» Consigne 1: Dans les enregistrements, reprenez le passage allant de la ligne contenant « You are a computer-use agent. 1200x682 » jusqu'à celle contenant « pyautogui.click(x=888, y=73) » en modifiant « column header » en « column label », sans rien changer d'autre.
» Consigne 2: Prolongez le récit de l'escale en voilier à partir de sa dernière phrase.

» Extrait du document:
▼▼▼

Une fois de plus, nous avons l'impression de
nous réveiller sur un lac. Quel calme.
Pas un souffle d'air. Nous en profitons pour remouiller
tranquillement et nous éloigner du bateau
voisin.
Nous affalons aussi le génois, sa bande
anti-u.v. a besoin d'être recousue sur toute
la longueur, nous espérons trouver un artisan-voilier
à Luperon.
Alors que nous prenons notre petit-déjeuner,
trois hommes arrivent, se présentant comme
"les autorités": ils montent
à bord avec leurs rangers (grrr...), nous
saluent, plaisantent ("cinco ninos?!!!!")
et nous expliquent qu'ici il y a des taxes officielles
d'entrée sur le territoire, mais aussi
une sorte de coutume qui consiste à faire
"un petit cadeau" au commandant, pour
qu'il garde bien notre bateau. Bien sûr,
"ce n'est pas obligatoire, mais alors on
ne sait jamais ce qui peut se passer si personne
ne surveille..."
Ils nous demandent les papiers du bateau. Jean-Philippe
fouille dans la table à cartes et ne les
trouve pas, ce qui ne les fait pas tellement rire.

▲▲▲

(Enregistrements issus d'un jeu de données de pointage)
▼▼▼

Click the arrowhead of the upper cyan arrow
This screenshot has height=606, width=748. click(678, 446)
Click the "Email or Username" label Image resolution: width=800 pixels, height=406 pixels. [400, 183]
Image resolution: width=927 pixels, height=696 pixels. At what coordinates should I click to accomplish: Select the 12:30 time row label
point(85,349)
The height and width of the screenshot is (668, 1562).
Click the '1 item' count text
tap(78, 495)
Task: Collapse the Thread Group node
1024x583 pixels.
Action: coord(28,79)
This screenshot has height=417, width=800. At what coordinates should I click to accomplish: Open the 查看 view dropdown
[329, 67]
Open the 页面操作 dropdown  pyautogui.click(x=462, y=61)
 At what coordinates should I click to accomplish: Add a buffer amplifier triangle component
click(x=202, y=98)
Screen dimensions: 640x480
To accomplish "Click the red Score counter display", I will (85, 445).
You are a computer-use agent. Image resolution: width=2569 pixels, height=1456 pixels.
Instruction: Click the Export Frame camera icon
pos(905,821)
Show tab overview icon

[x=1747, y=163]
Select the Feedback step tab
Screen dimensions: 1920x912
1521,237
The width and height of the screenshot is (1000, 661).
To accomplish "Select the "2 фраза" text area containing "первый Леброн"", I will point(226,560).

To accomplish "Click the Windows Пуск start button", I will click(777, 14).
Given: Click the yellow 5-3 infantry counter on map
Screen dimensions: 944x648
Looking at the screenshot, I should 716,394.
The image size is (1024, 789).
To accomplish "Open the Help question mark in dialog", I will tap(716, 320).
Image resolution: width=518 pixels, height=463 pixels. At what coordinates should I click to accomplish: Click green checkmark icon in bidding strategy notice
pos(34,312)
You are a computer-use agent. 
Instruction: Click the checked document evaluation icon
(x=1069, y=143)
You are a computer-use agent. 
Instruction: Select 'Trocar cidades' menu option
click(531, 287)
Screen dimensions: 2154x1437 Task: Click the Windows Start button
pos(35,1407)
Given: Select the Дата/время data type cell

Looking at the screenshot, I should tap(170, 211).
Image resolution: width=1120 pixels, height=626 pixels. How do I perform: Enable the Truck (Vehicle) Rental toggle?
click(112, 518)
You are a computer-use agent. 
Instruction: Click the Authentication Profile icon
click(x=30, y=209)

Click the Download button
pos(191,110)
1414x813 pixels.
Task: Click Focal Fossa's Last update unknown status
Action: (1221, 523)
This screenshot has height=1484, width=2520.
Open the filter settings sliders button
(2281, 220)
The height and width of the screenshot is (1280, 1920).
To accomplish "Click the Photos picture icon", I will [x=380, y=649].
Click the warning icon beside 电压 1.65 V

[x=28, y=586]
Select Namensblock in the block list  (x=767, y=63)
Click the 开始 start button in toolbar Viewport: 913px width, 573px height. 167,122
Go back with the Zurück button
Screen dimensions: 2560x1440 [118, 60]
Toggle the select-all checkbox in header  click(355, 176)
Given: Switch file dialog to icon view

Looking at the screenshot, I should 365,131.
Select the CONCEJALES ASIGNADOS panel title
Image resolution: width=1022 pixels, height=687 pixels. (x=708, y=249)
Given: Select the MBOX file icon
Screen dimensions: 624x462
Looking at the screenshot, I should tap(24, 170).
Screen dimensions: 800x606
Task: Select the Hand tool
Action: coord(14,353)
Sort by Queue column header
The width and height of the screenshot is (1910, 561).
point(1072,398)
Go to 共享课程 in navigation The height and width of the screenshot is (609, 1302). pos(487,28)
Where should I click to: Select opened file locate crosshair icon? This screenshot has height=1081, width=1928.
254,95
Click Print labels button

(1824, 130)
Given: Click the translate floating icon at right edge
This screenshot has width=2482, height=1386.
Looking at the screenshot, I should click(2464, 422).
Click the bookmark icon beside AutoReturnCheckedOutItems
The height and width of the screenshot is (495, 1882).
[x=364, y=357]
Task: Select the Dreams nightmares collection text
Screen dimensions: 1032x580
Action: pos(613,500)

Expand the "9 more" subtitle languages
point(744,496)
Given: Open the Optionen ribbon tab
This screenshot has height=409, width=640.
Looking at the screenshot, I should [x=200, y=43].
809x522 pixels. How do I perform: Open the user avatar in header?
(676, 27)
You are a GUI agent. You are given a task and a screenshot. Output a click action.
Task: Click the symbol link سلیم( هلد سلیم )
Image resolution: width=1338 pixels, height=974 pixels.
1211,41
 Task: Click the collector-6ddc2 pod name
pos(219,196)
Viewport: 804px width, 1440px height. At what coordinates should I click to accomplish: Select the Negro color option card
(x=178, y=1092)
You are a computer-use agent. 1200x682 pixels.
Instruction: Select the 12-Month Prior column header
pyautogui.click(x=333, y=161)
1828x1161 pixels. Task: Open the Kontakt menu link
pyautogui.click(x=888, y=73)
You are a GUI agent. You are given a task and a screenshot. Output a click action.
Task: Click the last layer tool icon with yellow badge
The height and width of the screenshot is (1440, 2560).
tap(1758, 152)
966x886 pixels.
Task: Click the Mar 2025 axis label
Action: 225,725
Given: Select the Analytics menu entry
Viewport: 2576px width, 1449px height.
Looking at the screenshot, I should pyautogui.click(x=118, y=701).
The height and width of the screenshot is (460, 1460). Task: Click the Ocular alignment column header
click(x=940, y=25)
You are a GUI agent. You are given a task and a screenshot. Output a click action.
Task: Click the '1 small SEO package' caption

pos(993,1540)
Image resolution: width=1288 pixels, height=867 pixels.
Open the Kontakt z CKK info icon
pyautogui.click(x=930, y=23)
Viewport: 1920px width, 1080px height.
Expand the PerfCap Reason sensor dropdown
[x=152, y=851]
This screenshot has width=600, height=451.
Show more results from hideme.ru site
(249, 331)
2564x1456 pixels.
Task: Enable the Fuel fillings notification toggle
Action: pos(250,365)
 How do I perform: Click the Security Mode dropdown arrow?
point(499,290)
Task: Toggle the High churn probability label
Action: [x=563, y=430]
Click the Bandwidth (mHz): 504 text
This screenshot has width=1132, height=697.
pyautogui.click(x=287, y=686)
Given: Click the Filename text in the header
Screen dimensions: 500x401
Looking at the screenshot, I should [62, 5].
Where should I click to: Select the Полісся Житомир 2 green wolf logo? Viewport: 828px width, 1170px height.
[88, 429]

▲▲▲

» Réponse proposée 1:
You are a computer-use agent. 1200x682 pixels.
Instruction: Select the 12-Month Prior column label
pyautogui.click(x=333, y=161)
1828x1161 pixels. Task: Open the Kontakt menu link
pyautogui.click(x=888, y=73)

» Réponse proposée 2:
Surtout quand ils comprennent qu'il les a perdues
à la marina la veille au soir, alors que
Philippine et lui avait fait un aller-retour rapide
avec l'annexe du Franco-belge Philippe, pour aller
consulter nos mails. Il n'était pas censé
mettre un pied à terre avant d'avoir vu
les autorités...
Bon, ça n'est pas grave, nous avons des
photocopies. Ah non, tiens, il manque des pages...
Finalement, ils nous demandent gentiment mais
fermement d'aller récupérer nos
papiers à la marina, pendant qu'ils attendent
à bord. Mais notre annexe est encore dégonflée
et rangée sur le roof, cela risque de prendre
du temps... Ils nous donnent donc finalement rendez-vous
à 14h au bureau de l'immigration, après
nous avoir rappelé que sans papiers nous
risquons d'avoir de gros problèmes pour
entrer sur le territoire.
Nous savons surtout que si les autorités
dominicaines ont mauvaise réputation, celles
de Cuba sont réputées pour leur
manque total de souplesse. Nous ne pourrons pas
y aller sans nos papiers. Il faut absolument les
retrouver!
Comme ça n'est décidément pas notre
jour, le moteur de l'annexe ne veut pas démarrer.
Jean-Philippe démonte tout, et casse une
pièce.... "Y'a des matins comme ça!
"
Nous sommes donc bloqués sur Apache, alors
que nous avons bien besoin de nous dégourdir
les jambes puisque nous sommes à bord depuis
5 jours.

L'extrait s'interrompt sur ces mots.